Schlackl verdeutlichte den extrem schwierigen, gefährlichen und langwierigen Weg aus der Prostitution in Österreich anhand des Beispiels einer Frau, die sie persönlich schon über Jahre begleitet. Wenn die Frauen meist nach völlig undenkbarem, grausam erfahrenem Leid den Mut fassen, auszusteigen, sind es oft bürokratische Hürden, die ihnen den Weg erschweren. Hier sind sowohl der Staat als auch die Gesellschaft gefordert, ihnen zu ermöglichen, wieder im Leben abseits von Gewalt und Sexhandel anzukommen und Fuß zu fassen.
Prävention
„Wir leben in einer sexualisierten und immer noch patriarchalen Gesellschaft“, stimmte Andrea Rockenbauer zu und betonte: „Gewalt in der Familie und vor allem die Erniedrigung von Frauen ist ein Phänomen, das alle Schichten der Gesellschaft betrifft“. Der für sie wichtigste Punkt ist die Prävention. „Wir beteiligen uns an Awareness-Kampagnen. Dadurch helfen wir, dass diejenigen, die Informationen brauchen wie ihnen geholfen werden kann, sie auch möglichst einfach finden“.
„Frauenhandel existiert nur aufgrund der Nachfrage am Markt. Dort, also bei den Männern, müssen wir ansetzen. Wir müssen sie zur Verantwortung ziehen und gleichzeitig bilden“, ist Maria Schlackl überzeugt, die die Schwerpunkte von Bildungskampagnen auf Männerbildung und deren Frauen- und Menschenbild legen würde. „Es wird ein langer Weg, aber es braucht ein gesamtgesellschaftliches Umdenken. Nur Verbote und Strafen bringen nichts“, meinte Schlackl.
Andrea Rockenbauer will die Frauen nicht aus der Verantwortung nehmen: „Oft werden Frauen erst aktiv, wenn es ihre Kinder betrifft. Selbst erdulden sie extrem viel“. Es gelte, auch Frauen dafür zu sensibilisieren, dass Eifersucht und Einschränkungen kein Liebensbeweis sind. Rockenbauer verwies auch auf den Wert der „Dein Recht auf deinen eigenen Körper“-Kurse, die heute bereits Standard in Kindergärten und Volksschulen in Österreich sind. „Die Sensibilität gegenüber Gewalt ist gesellschaftlich enorm gestiegen und es gibt viele Initiativen, die sich dagegen engagieren. Was aber noch fehlt ist eine bessere Koordination all dieser Initiativen“, meinte Rockenbauer.
Die auf den Talk folgende engagierte Diskussion mit dem Publikum drehte sich vor darum, wie man die Prävention und Hilfe für Betroffene verbessern kann.
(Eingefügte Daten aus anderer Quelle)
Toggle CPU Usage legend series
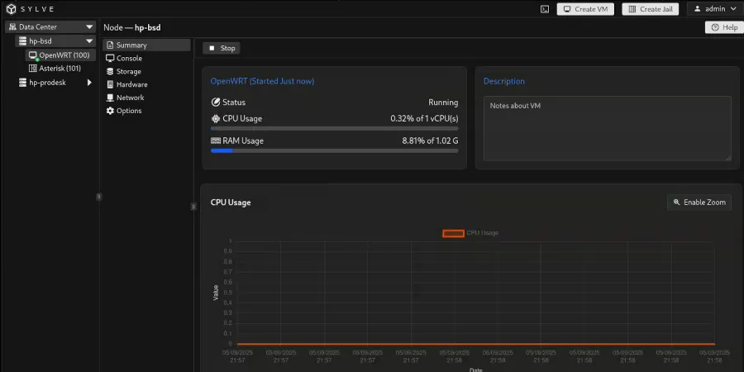The image size is (744, 372). [453, 233]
Andrea Boxhofer verwies etwa darauf, dass sich Gewalt in Familien meist vererbe, weil betroffene Kinder keine anderen Lösungsmuster für Konflikte kennengelernt haben. Es müsste – etwa durch Frühe Hilfen – auch bei den Eltern angesetzt werden, um diesen Kreis zu durchbrechen.